**ASSIGNMENT:** Output, exactly as written, the lines below from the one that has "This screenshot has height=559, width=867." through the one that has "1391x688 pixels."; nothing else, and no pictures.

SOURCE INFORMATION section start

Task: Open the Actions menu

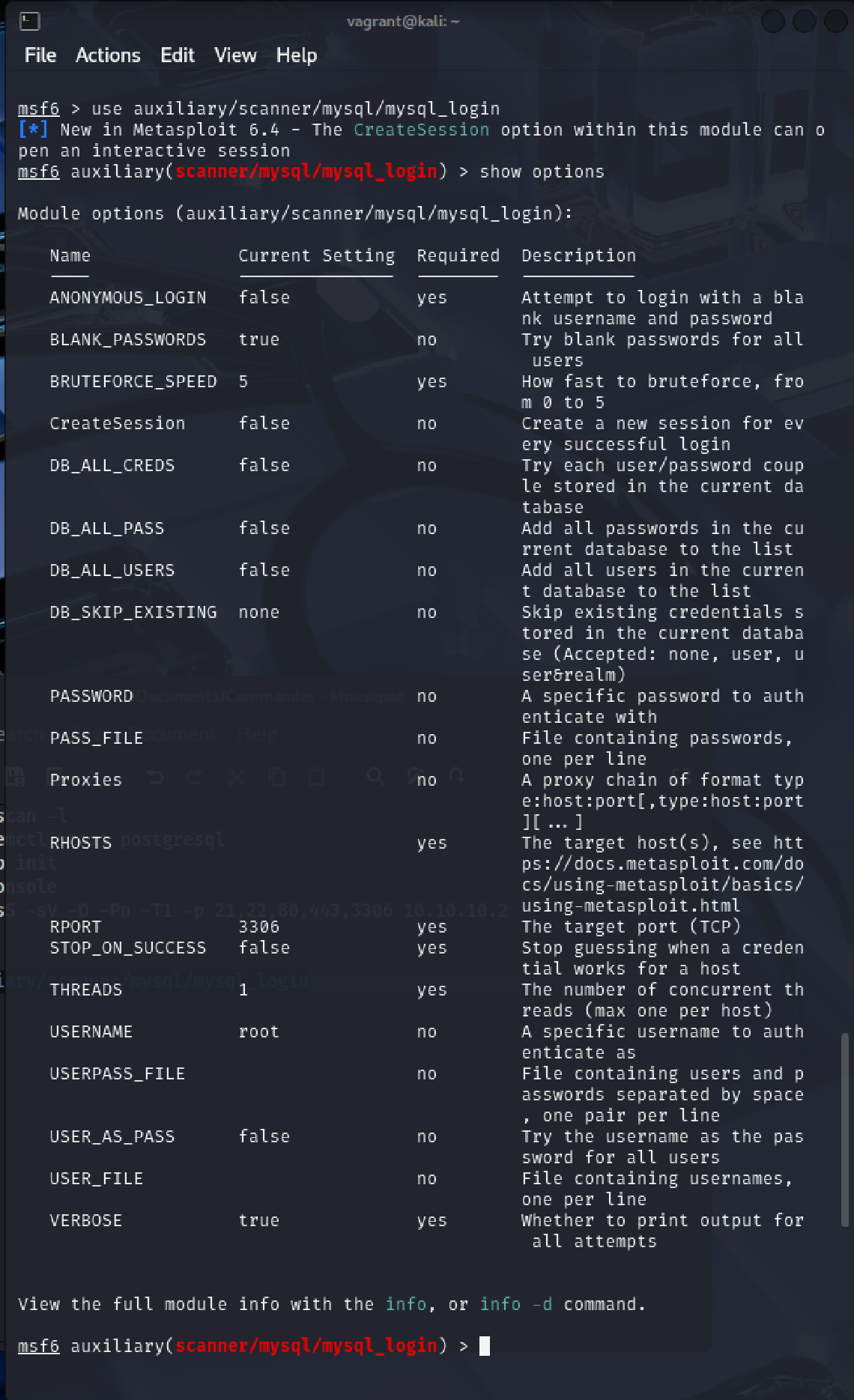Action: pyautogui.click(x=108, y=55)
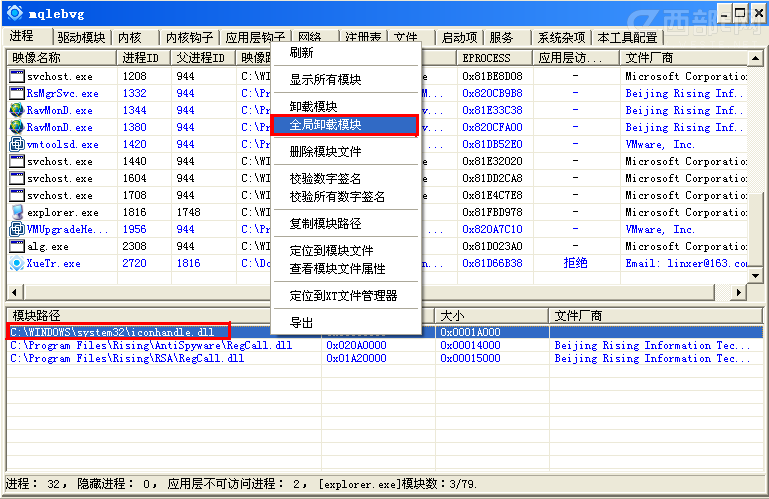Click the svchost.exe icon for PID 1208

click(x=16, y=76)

SOURCE INFORMATION section end
SOURCE INFORMATION section start

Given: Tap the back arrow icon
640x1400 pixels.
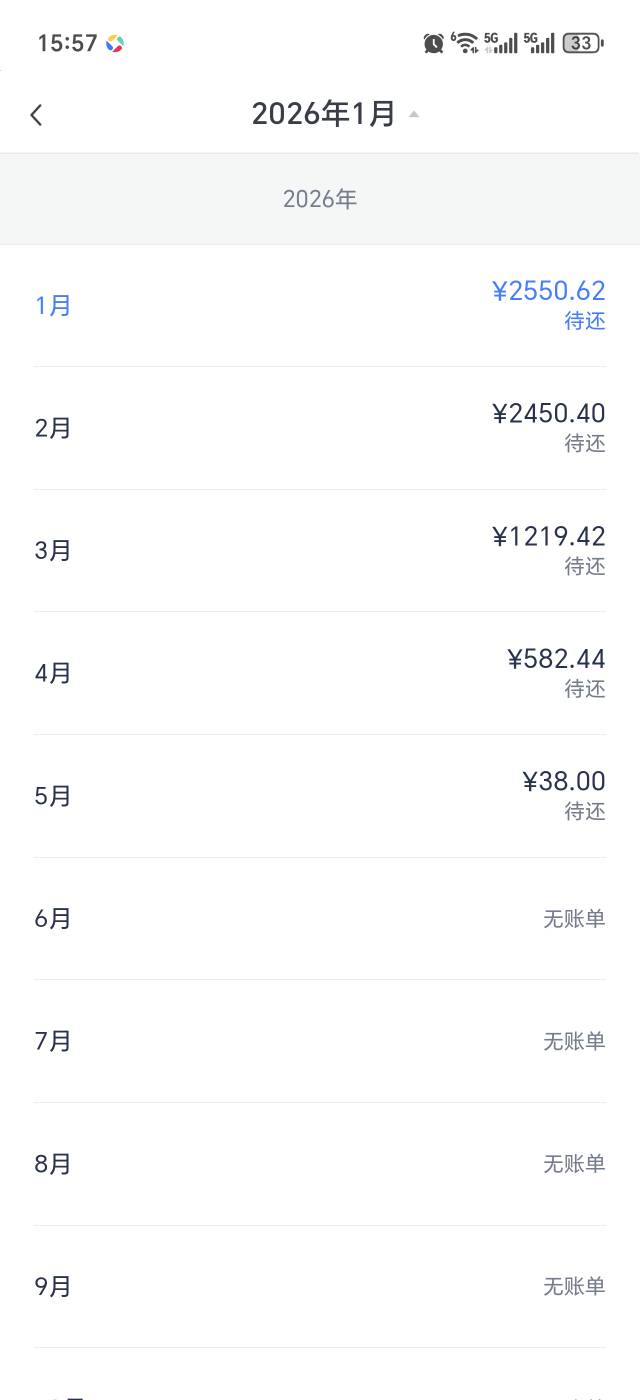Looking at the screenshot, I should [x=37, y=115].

SOURCE INFORMATION section end
SOURCE INFORMATION section start

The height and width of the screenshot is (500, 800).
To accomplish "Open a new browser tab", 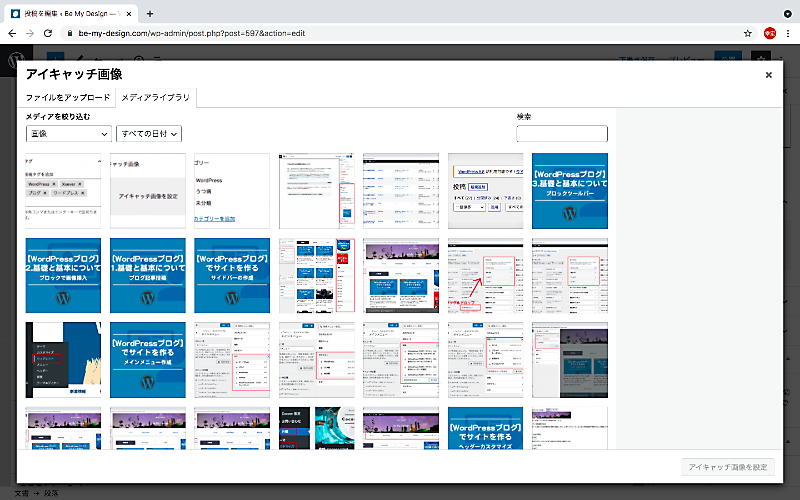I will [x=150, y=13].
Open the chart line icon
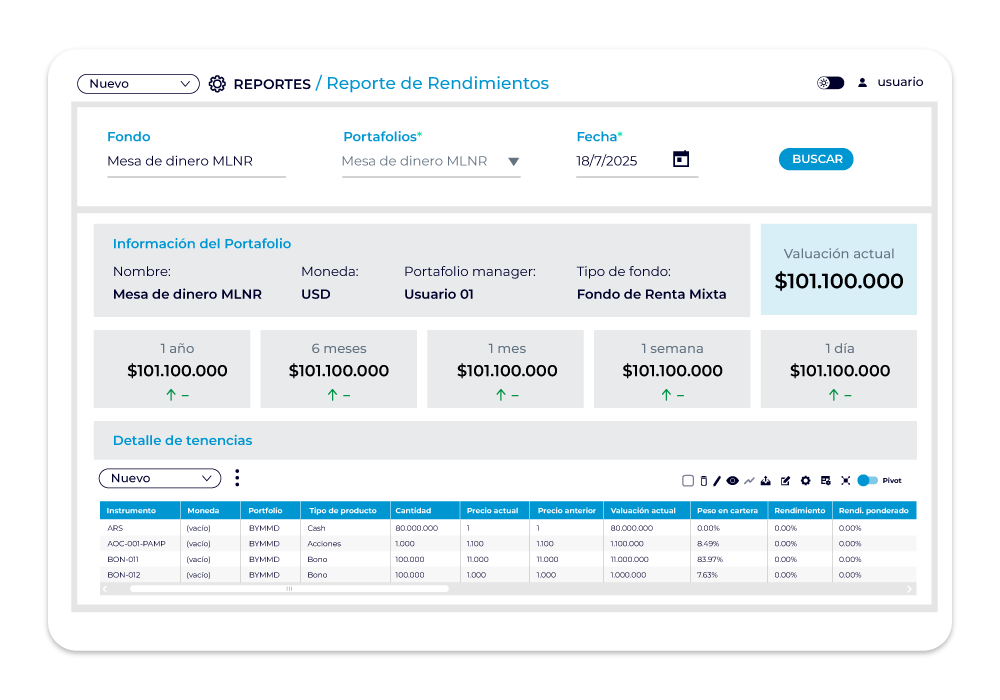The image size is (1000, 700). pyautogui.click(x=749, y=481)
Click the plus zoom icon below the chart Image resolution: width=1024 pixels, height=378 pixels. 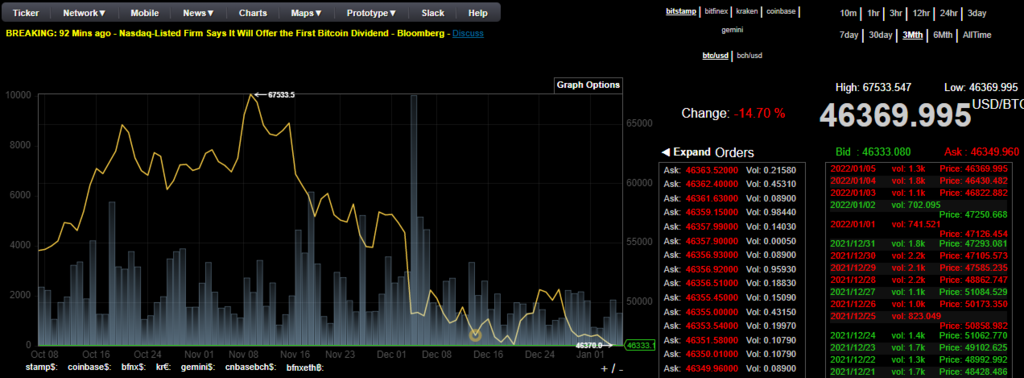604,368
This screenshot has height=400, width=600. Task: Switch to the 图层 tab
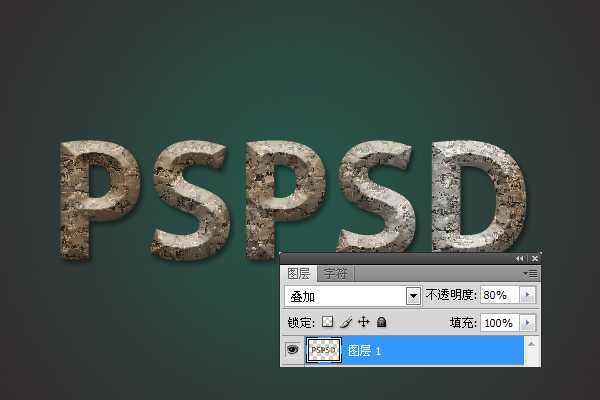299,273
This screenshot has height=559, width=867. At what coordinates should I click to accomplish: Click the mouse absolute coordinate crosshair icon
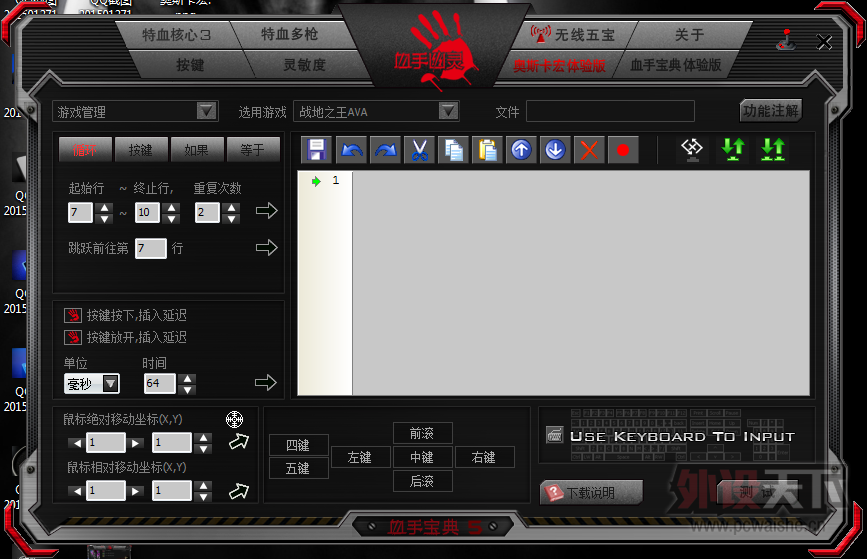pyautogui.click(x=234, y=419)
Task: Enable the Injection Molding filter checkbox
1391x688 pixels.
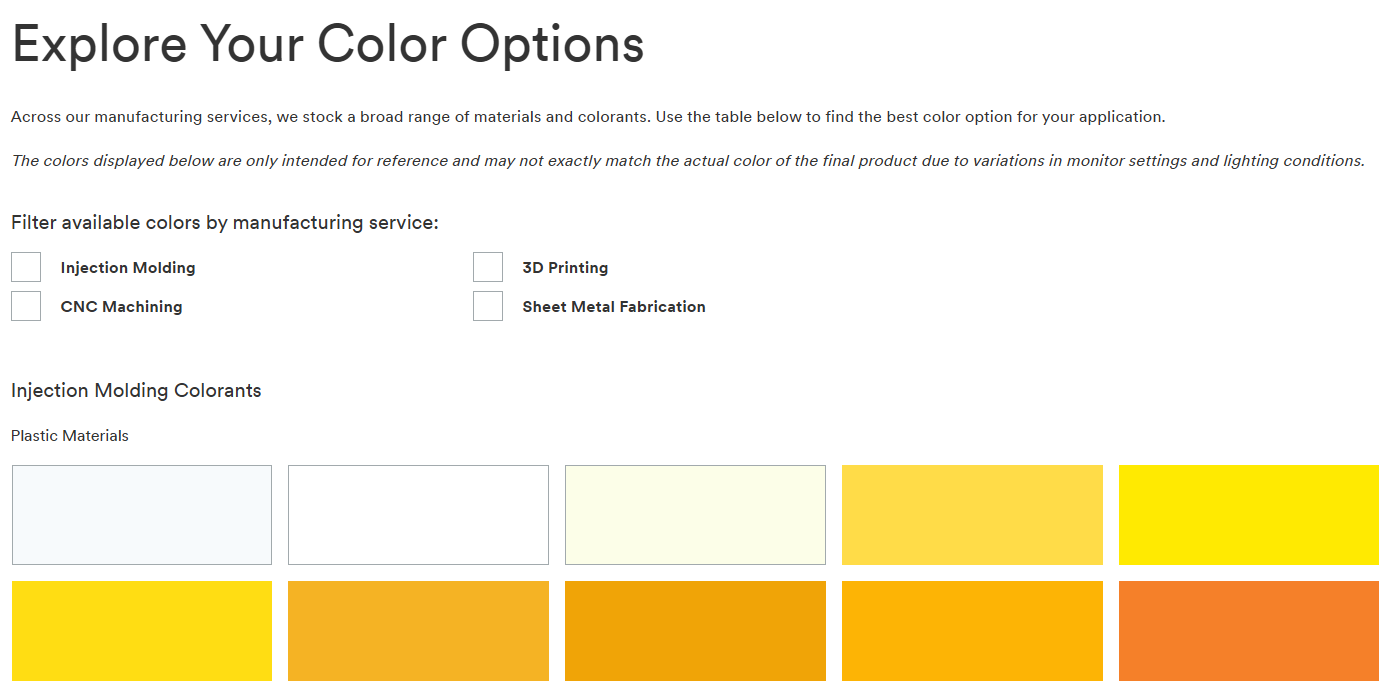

SOURCE INFORMATION section end

**WRITTEN REPLY:**
This screenshot has height=559, width=867. At what coordinates should I click to accomplish: Click the mouse absolute coordinate crosshair icon
pyautogui.click(x=234, y=419)
Task: Enable the Injection Molding filter checkbox
1391x688 pixels.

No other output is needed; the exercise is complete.